Dataset records:
[Start of Attachment]
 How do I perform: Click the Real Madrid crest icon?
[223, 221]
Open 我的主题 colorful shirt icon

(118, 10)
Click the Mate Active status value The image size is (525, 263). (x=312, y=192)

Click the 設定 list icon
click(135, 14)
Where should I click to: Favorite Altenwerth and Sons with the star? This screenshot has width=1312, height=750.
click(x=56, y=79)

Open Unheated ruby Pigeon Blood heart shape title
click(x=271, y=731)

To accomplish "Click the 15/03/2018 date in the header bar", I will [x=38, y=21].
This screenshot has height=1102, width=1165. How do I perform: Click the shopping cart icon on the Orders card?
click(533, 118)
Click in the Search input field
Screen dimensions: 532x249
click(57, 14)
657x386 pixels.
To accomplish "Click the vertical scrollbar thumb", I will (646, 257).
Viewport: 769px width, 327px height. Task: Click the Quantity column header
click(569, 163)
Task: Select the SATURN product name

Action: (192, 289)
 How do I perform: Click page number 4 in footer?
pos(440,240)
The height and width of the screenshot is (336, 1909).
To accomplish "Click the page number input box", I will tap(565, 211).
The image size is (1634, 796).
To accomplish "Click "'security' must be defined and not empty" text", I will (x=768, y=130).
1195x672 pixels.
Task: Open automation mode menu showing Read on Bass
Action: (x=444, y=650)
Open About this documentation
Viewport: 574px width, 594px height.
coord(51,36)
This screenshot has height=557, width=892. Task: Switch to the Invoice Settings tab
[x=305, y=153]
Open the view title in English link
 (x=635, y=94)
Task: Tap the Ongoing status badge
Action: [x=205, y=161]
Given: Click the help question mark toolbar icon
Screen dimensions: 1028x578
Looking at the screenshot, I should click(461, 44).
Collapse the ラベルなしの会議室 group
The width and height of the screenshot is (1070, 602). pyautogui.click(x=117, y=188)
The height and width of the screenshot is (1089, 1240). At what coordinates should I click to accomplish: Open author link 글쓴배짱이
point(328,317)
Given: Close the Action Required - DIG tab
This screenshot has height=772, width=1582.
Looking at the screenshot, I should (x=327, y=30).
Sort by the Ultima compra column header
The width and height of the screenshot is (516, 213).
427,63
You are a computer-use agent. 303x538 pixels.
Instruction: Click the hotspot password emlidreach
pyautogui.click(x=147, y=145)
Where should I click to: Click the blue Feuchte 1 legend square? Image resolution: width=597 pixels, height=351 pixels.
[End of Attachment]
■ Task statement: Your answer should be the lines above, from the line containing "Task: Select the SATURN product name" up to and including the line containing "Given: Close the Action Required - DIG tab", reproduced exactly and with nothing else.

■ Solved problem:
Task: Select the SATURN product name

Action: (192, 289)
 How do I perform: Click page number 4 in footer?
pos(440,240)
The height and width of the screenshot is (336, 1909).
To accomplish "Click the page number input box", I will tap(565, 211).
The image size is (1634, 796).
To accomplish "Click "'security' must be defined and not empty" text", I will (x=768, y=130).
1195x672 pixels.
Task: Open automation mode menu showing Read on Bass
Action: (x=444, y=650)
Open About this documentation
Viewport: 574px width, 594px height.
coord(51,36)
This screenshot has height=557, width=892. Task: Switch to the Invoice Settings tab
[x=305, y=153]
Open the view title in English link
 (x=635, y=94)
Task: Tap the Ongoing status badge
Action: [x=205, y=161]
Given: Click the help question mark toolbar icon
Screen dimensions: 1028x578
Looking at the screenshot, I should click(461, 44).
Collapse the ラベルなしの会議室 group
The width and height of the screenshot is (1070, 602). pyautogui.click(x=117, y=188)
The height and width of the screenshot is (1089, 1240). At what coordinates should I click to accomplish: Open author link 글쓴배짱이
point(328,317)
Given: Close the Action Required - DIG tab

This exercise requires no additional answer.